Following a global trend of such declines over the past few years, the OECD grouping said last month that average life expectancy had dipped 0.7 years across its 39 member nations between 2019 and 2021.

COVID-19 caused 7% of all deaths in 2021, and life expectancy remains below pre-pandemic levels in 28 countries, it added.

Although South Korea’s life expectancy still ranks among the world’s highest after sharp improvements in recent decades, it also suffered from COVID.

“The number of COVID deaths increased sharply in 2022 and they ranked third among the causes of death,” Lim Young-il, an official of the agency, Statistics Korea, told a briefing.

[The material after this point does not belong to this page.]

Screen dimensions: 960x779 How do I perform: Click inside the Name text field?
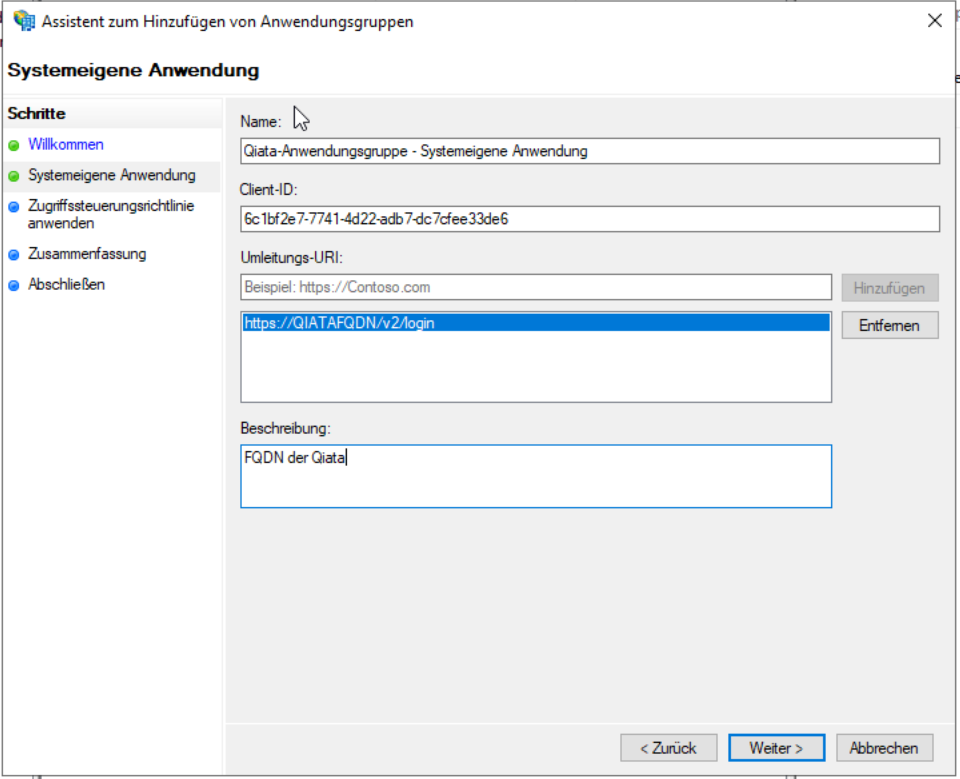588,151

In the absence of the coronavirus, life expectancy would have increased by 0.1 year rather than having fallen 0.9 years, Lim added. South Korea began tracking the data in 1970.

Neighbouring Japan has also seen its life expectancy fall for two consecutive years, with the pandemic cutting lifespans by 0.62 years for women and 0.51 years for men over the two years, to stand at 87.09 years and 81.05, respectively.

However, life expectancy figures have recovered in some countries, such as the United States, where they rose by roughly a year in 2022 after two straight years of decline.

South Korea managed to rein in COVID-19 deaths at the start of the pandemic before a sharp uptick in 2022, when the statistics agency recorded more than 370,000 deaths from the coronavirus.